If the kind of photography that you want to do is within the M9’s capabilities, it is a superb tool. If you need really accurate framing, precise focusing for lenses 50mm and longer at wide apertures, or rapid-fire continuous exposures, you’ll be happier with another camera. Fortunately, the NEX-7 is good at all those things.
The Sony has an endless list of features, and a user interface that is not up to the formidable task of providing intuitive, rapid access to those features. The advanced user would be far better served if the camera had a mode that locked out most of the bells, whistles, and foxtails (sweep panorama that dumbs down the resolution and produces only JPEGs, smile-detect shutter release, etc.), or a firmware version that didn’t support them at all. The camera’s controls take too little effort to actuate, making it easy to take two steps when you want one, or, worse, activate a control without meaning to or even knowing that you did so. On the trip, just about every time I handed the camera to someone to take a picture, I got it back with one or more of the settings changed. Usually the ISO was different. Sometimes the program mode, f-stop (I use aperture priority a lot), or the exposure compensation. I once got the camera back in sweep-panorama mode, which was more than a little confusing. I didn’t have this problem with the Leica, and I’ve never had it with any of my Nikon SLRs.

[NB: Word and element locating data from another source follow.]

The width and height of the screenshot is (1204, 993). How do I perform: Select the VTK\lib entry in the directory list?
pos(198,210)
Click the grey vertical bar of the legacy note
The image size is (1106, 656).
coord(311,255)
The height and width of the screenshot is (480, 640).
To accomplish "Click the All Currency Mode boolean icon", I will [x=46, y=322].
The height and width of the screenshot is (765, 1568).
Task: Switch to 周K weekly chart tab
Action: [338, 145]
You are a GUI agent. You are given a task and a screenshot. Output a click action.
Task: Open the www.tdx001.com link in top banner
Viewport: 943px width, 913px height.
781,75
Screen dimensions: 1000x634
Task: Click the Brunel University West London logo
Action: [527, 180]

Spending more than two weeks swapping back and forth between the two cameras made me acutely aware of a difference that (I think) has nothing to do with the images made. The Leica is a fine piece of machinery, built the old-fashioned way, and it’s a joy to manipulate the controls. The lenses focus silkily. The shutter release is gratifyingly tactile, and the sound the shutter makes is delightful.
On the other hand, putting all that steel and brass into the camera and its lenses makes the Leica more of a chore to drag around than the Sony. The aluminum-housed Zeiss 24mm is marvelously light and easy to handle, even if it is larger than you’d expect given its short focal length and the fact that it doesn’t have to cover the full 35mm-sized frame.